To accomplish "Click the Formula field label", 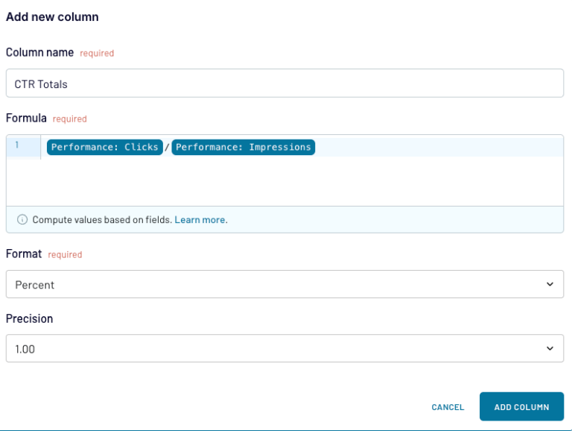I will pyautogui.click(x=26, y=118).
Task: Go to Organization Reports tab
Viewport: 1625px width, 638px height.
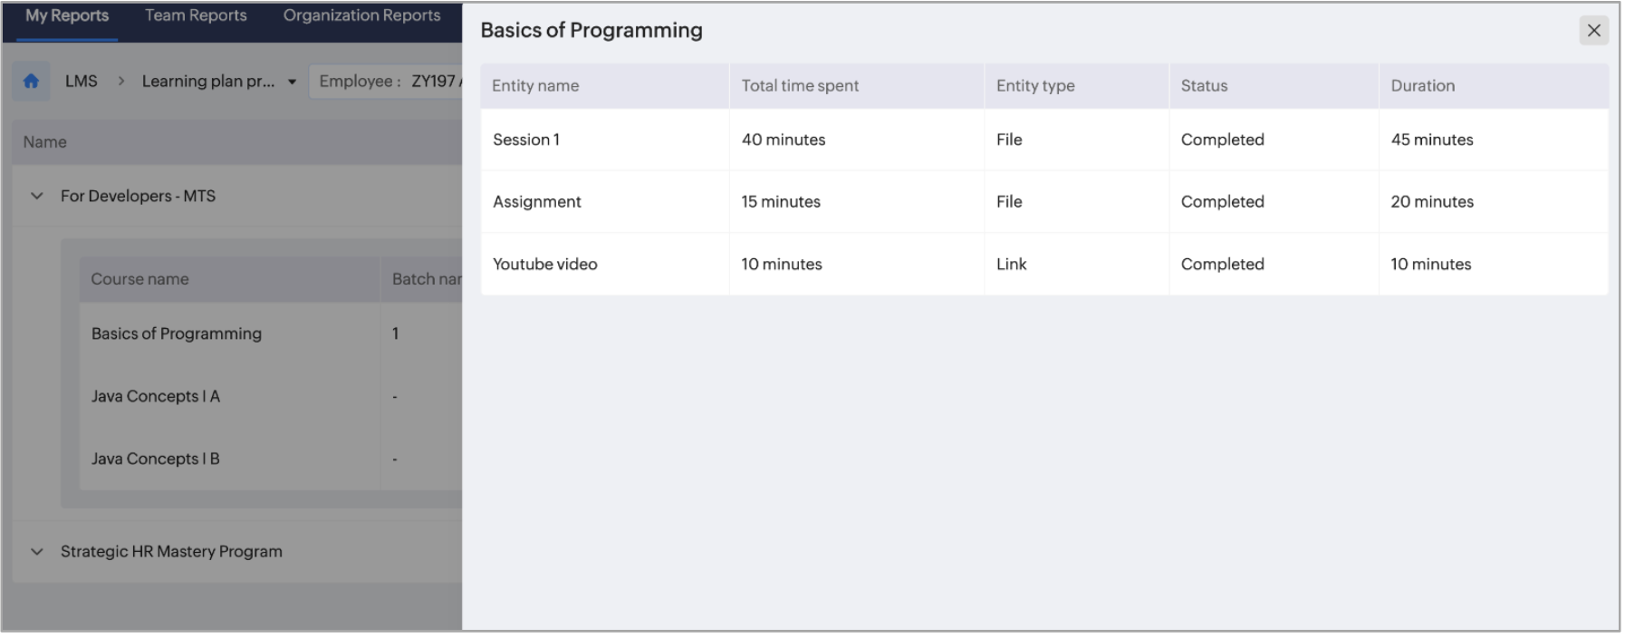Action: coord(361,15)
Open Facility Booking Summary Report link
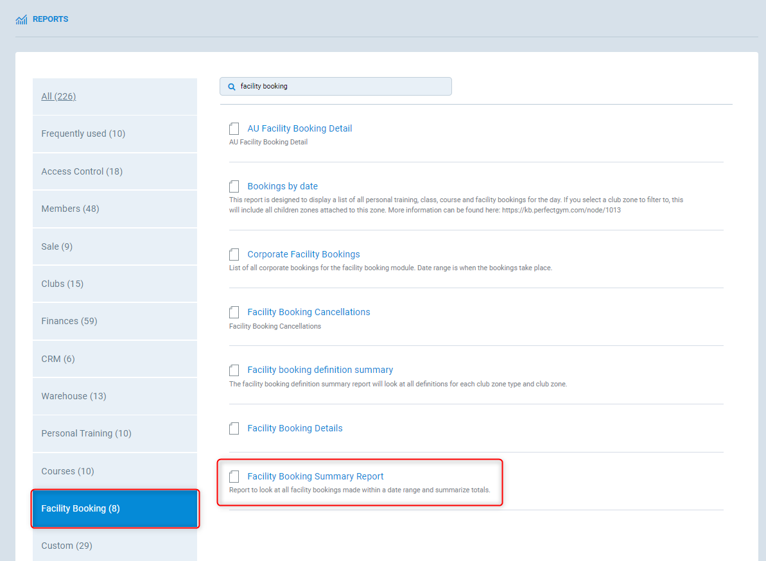The width and height of the screenshot is (766, 561). tap(315, 476)
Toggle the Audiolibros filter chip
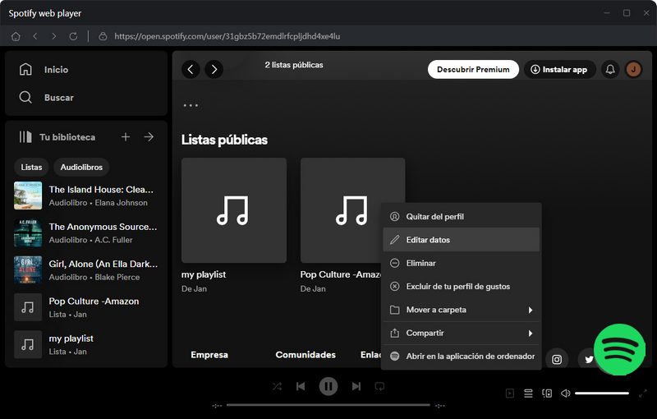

_Your instructions:_
Each line from the one bearing "Open Facility Booking Summary Report link" through the final line of the records is to be copied exactly, and no pictures are to be included.

_Solution for this problem:_
Open Facility Booking Summary Report link
The width and height of the screenshot is (766, 561). tap(315, 476)
Toggle the Audiolibros filter chip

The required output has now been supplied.